● The problem: Find every line below that contains the word "agent" and copy each one out in full.

● Records shown:
* start *
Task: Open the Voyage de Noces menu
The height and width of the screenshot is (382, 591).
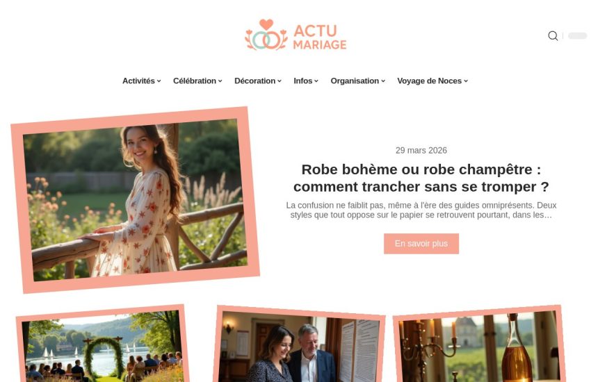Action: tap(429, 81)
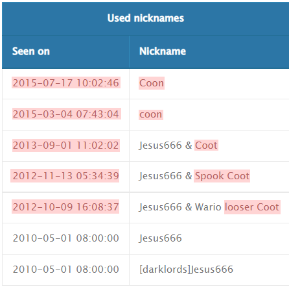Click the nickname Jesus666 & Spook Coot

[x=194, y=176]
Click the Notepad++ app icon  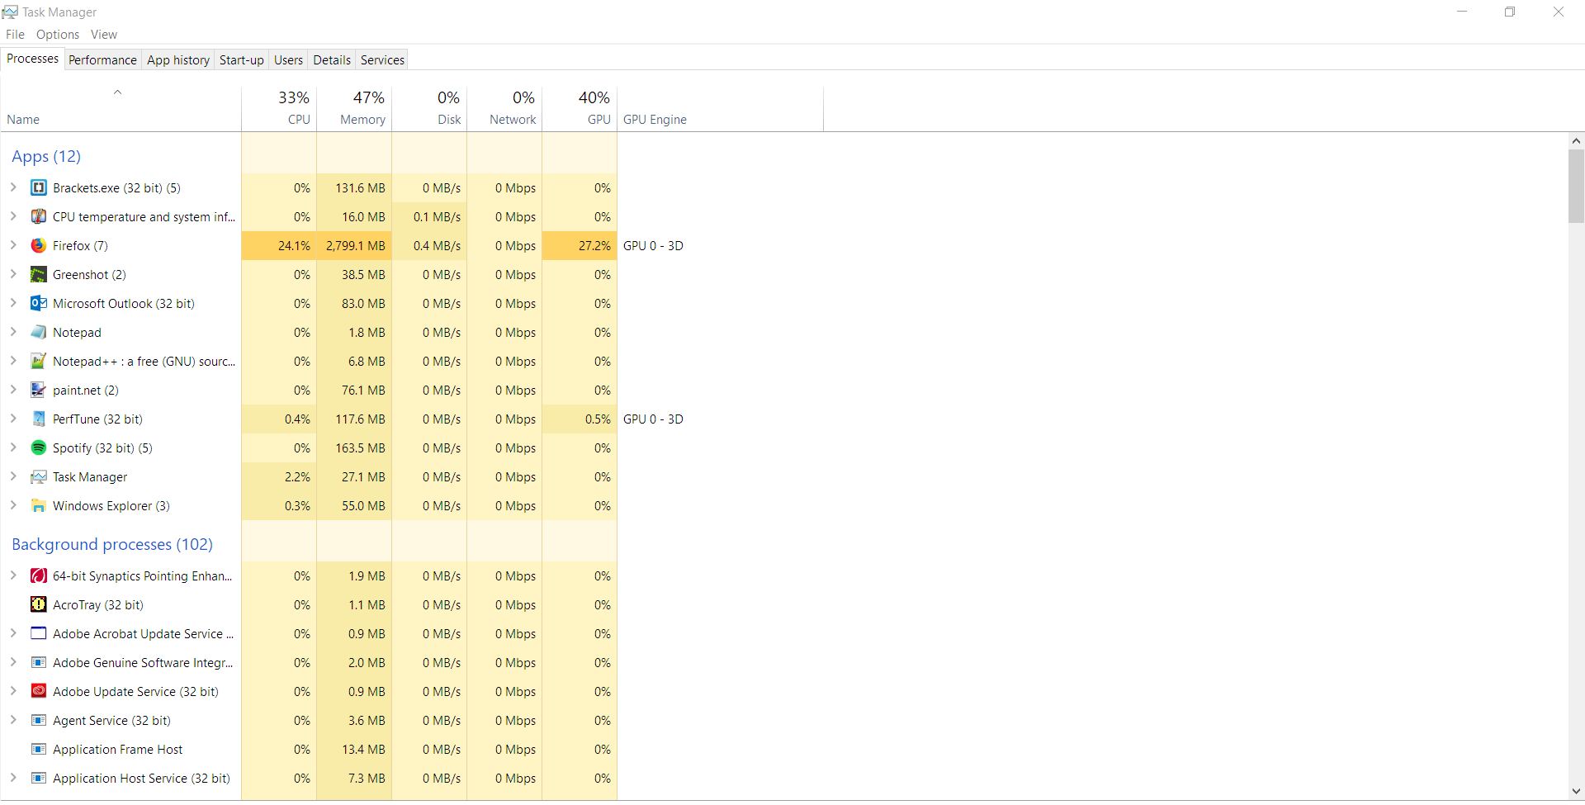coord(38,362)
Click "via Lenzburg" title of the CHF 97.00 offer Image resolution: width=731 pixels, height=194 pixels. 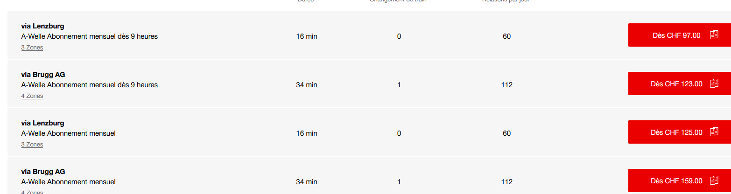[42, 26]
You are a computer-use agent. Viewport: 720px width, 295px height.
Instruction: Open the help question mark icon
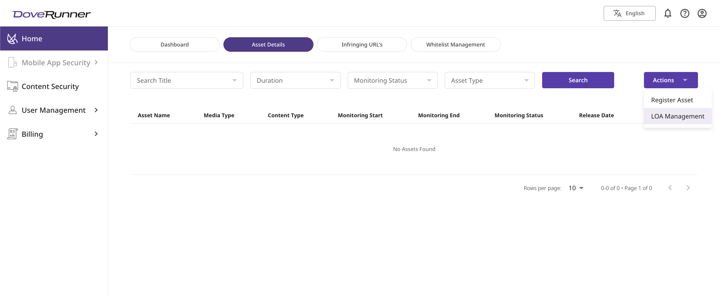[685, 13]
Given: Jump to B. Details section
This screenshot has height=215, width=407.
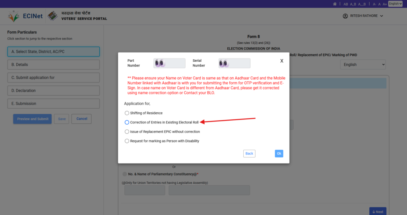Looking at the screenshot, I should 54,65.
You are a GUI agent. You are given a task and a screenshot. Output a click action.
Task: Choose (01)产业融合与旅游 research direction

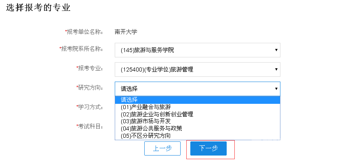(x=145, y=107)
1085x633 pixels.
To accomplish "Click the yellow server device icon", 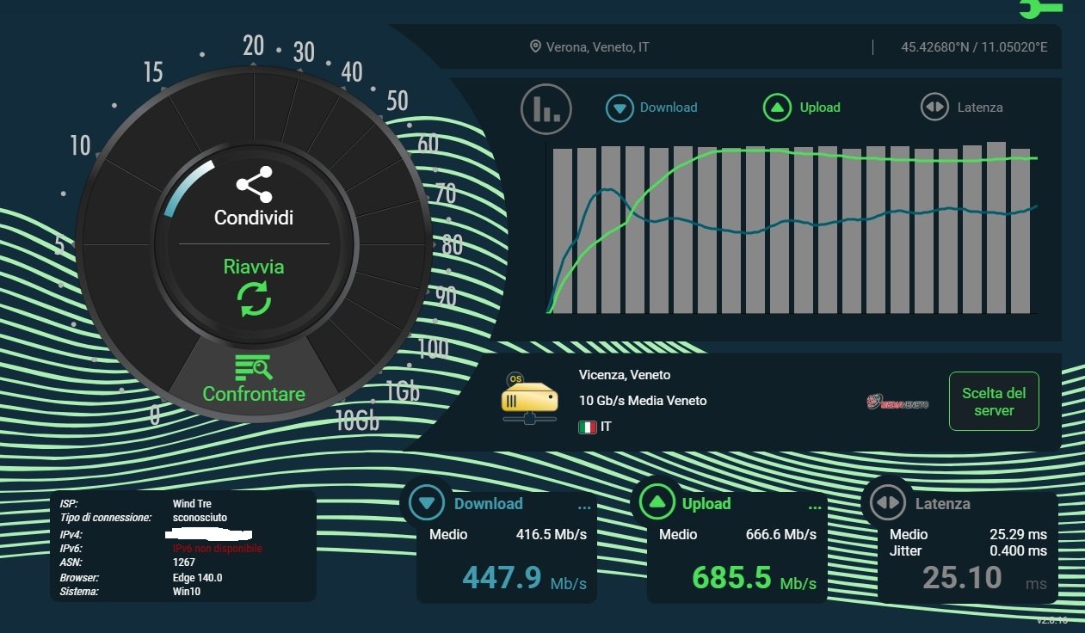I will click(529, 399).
* end *
* start *
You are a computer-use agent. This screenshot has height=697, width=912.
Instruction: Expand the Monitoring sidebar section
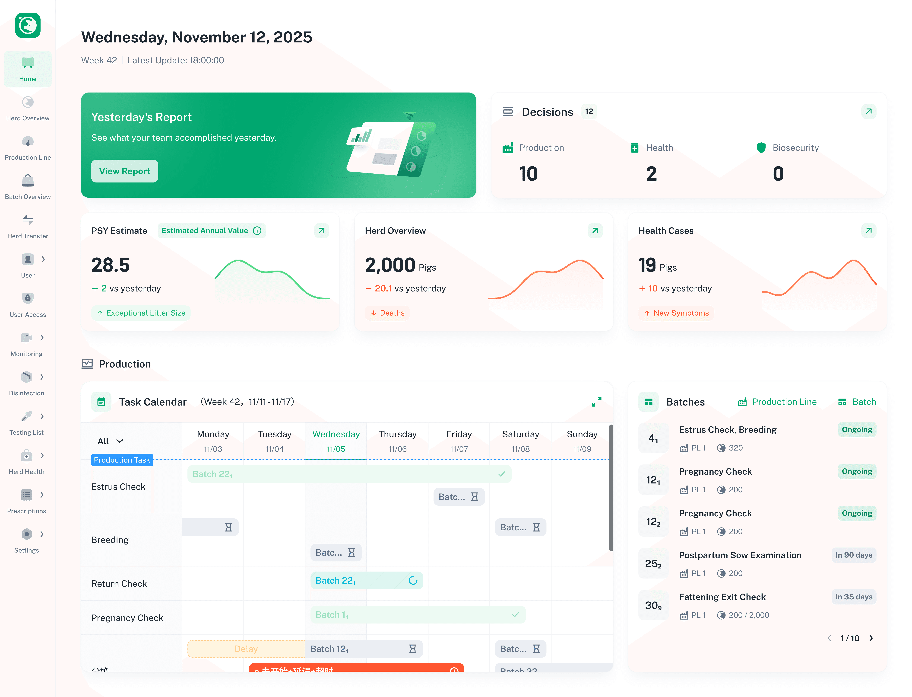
* end *
● Full solution:
You are a computer-use agent. Viewport: 720px width, 295px height.
You are a GUI agent. You are given a task and a screenshot. Output a click action.
You are a computer-use agent. This screenshot has height=697, width=912.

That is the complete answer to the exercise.